The First World War stalled the intended extension of the LSWR electrified network, as all available manpower was diverted to the armed forces. The railways were subject to Government control through the Railway Executive Committee, which concentrated on responding to the war effort, and strategic issues were delayed. A significant relocation of the population took place as Londoners transferred to homes in the south-western outer suburbs to escape enemy air raids. After the Armistice this led to serious overcrowding on outer suburban services, and it was decided to build two-car trailer units by converting steam stock, so that electric trains could be strengthened to eight in the peak by inserting a two-car trailer between two 3-car units. There was plenty of power available for the purpose, although shunting the dumb units out off peak and back in later was complicated as they had neither power nor driving compartments.

===Stage two deferred===
Stage two of the electrification had been deferred during the war, and in 1920 the LSWR reviewed the planned electrification to Guildford via Epsom and via Cobham, but found that contractors were unable to submit reliable tenders at reasonable prices, so further work was postponed. The planned flyover for the Up Guildford lines at Woking Junction was never constructed, although it had been a definite component of the original electrification project.

==Southern Railway==
In 1923 most of the railway companies of Great Britain were reorganised into one or other of four new, large companies, in a process known as the Grouping, following the Railways Act 1921. The LSWR was a constituent of the new Southern Railway, as were the LBSCR and the South Eastern and Chatham Railway (SE&CR).

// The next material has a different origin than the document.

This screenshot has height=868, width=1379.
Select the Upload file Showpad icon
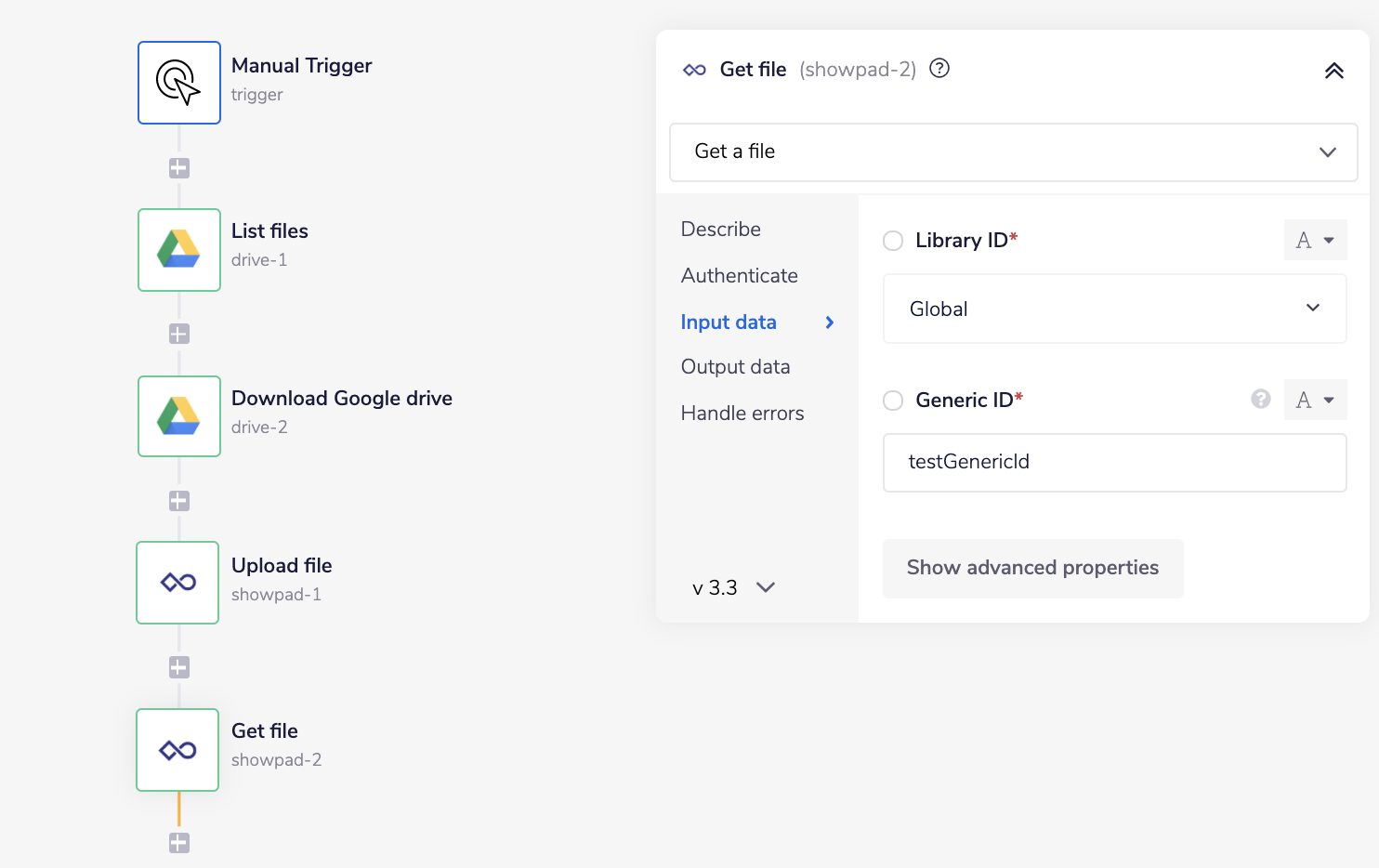click(x=177, y=583)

After some negotiation, Sir Herbert Walker of the LSWR was appointed General Manager of the Southern Railway. He had been knighted for services during the period of Government control, on 13 January 1915.) Richard Maunsell of the SE&CR was appointed Chief Mechanical Engineer, and he brought his Chief Draughtsman, Lionel Lynes, who set up office at Eastleigh Works which became the main SR carriage and wagon establishment. Lynes played a dominant role in the design of the electric coaching stock subsequently built by the SR.

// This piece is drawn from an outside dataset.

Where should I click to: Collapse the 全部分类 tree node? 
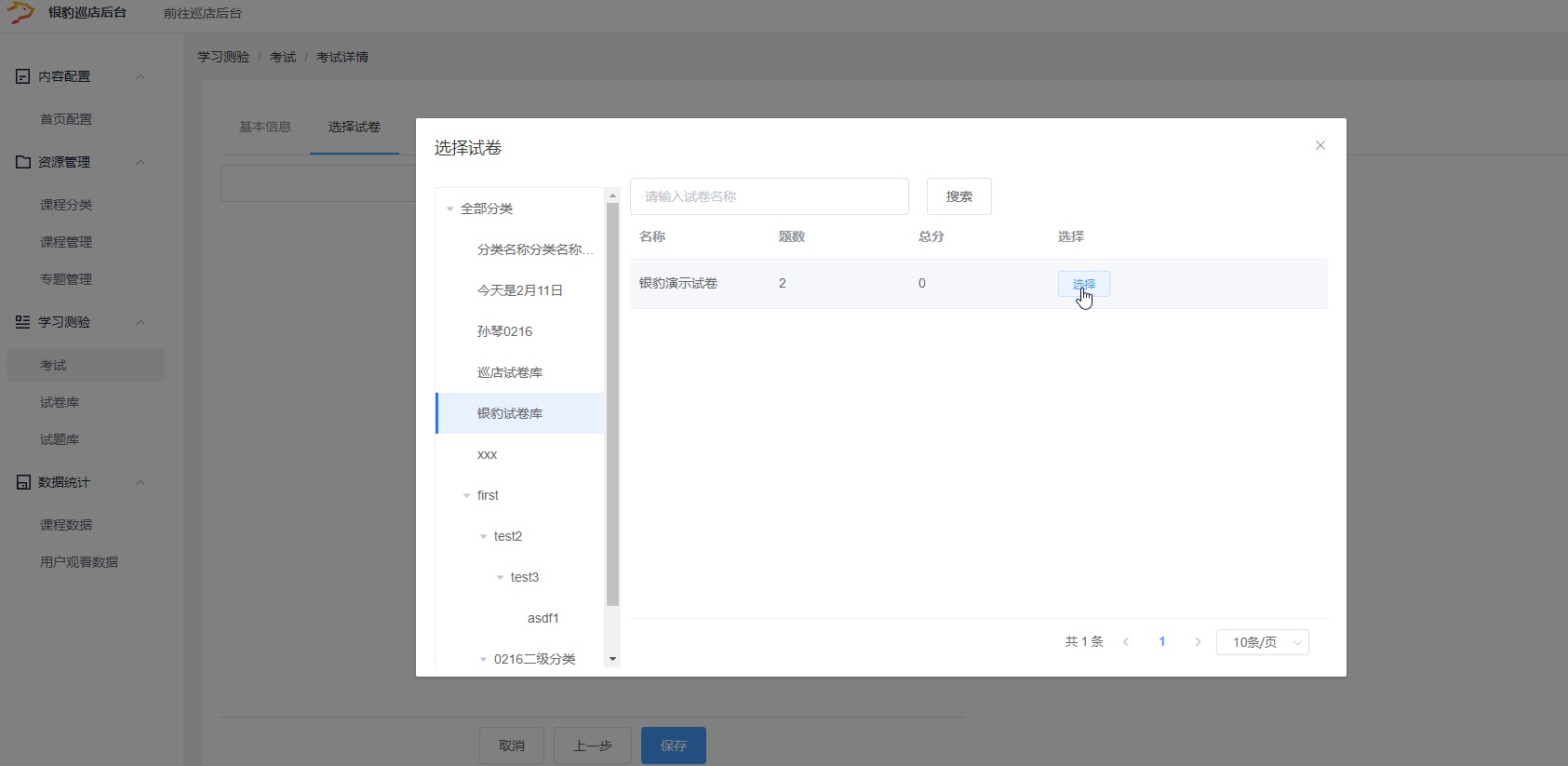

Herbert Jones from the LSWR was appointed to the post of Electrical Engineer but following completion of the 1925 Western section electrification to Guildford and Dorking, he was effectively in charge only of day-to-day running and maintenance of the rolling stock and electrification fixed apparatus such as substations. Responsibility for the electrical design of the SR electric rolling stock fleet was given to Alfred Raworth from the SECR.

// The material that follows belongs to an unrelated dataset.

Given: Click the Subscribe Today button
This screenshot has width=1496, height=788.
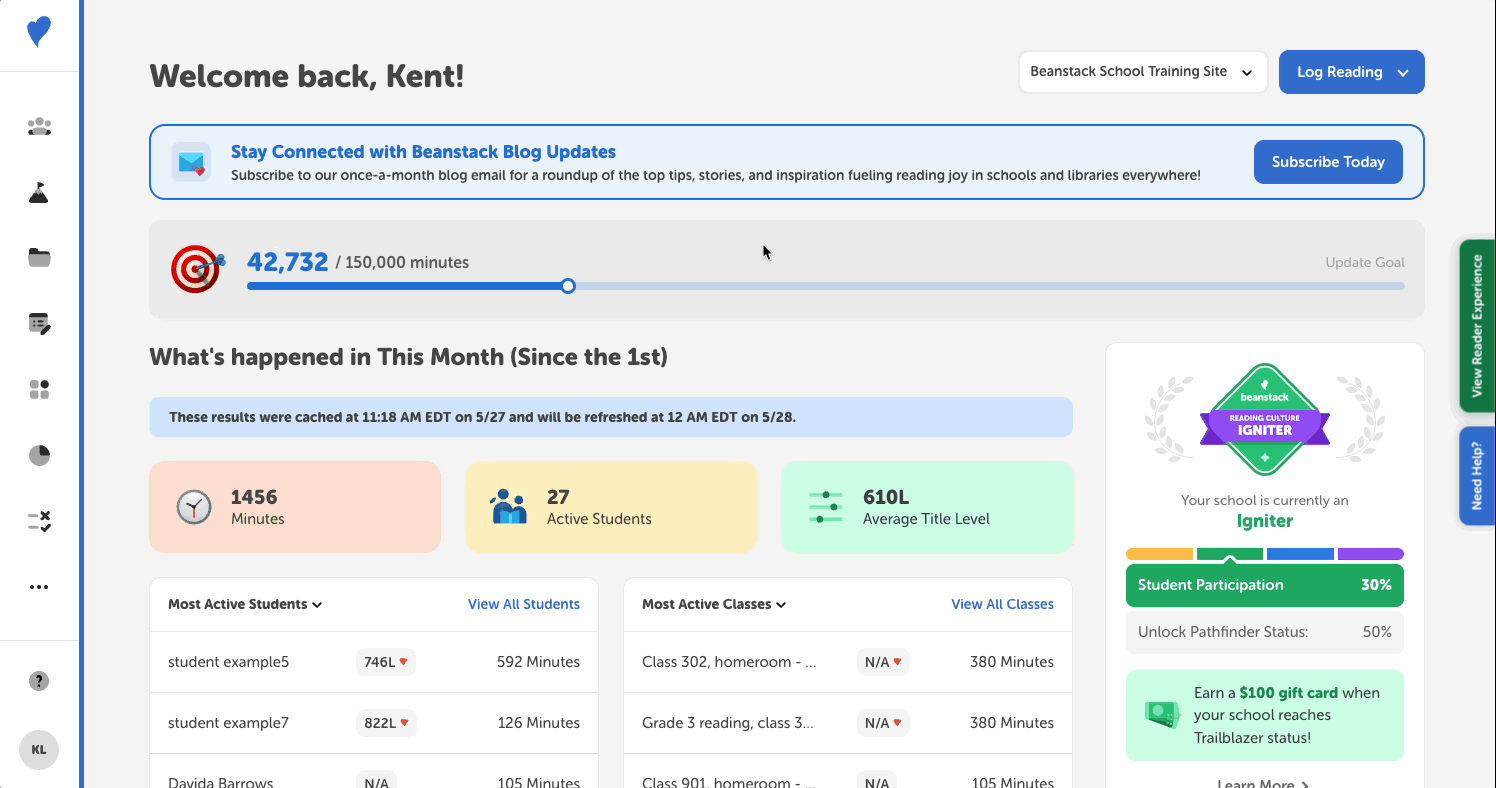Looking at the screenshot, I should (1328, 161).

===Southern Railway Selection of a standard system===
The LBSCR had its 6.6 kV overhead system, which it was committed to extending to Coulsdon and Wallington, and to a main line scheme to the south coast. The SE&CR had decided on a 3 kV 25 Hz overhead system. In 1922 a provisional committee of the future Southern Railway met to determine policy; each of the constituents wished to pursue its earlier intentions, possibly imposing their system on the other two. The committee had no executive power, and the SE&CR in particular refused to accept the restraints imposed by it. A respected American specialist associated with the Pennsylvania Railroad, George Gibbs, was brought in to arbitrate. Although his recommendations for the immediate future were acceptable, he suggested that future main line electrification on the LBSCR and SE&CR systems should be at 11 kV overhead, as on the Pennsylvania system: this brought a fourth system temporarily on to the agenda.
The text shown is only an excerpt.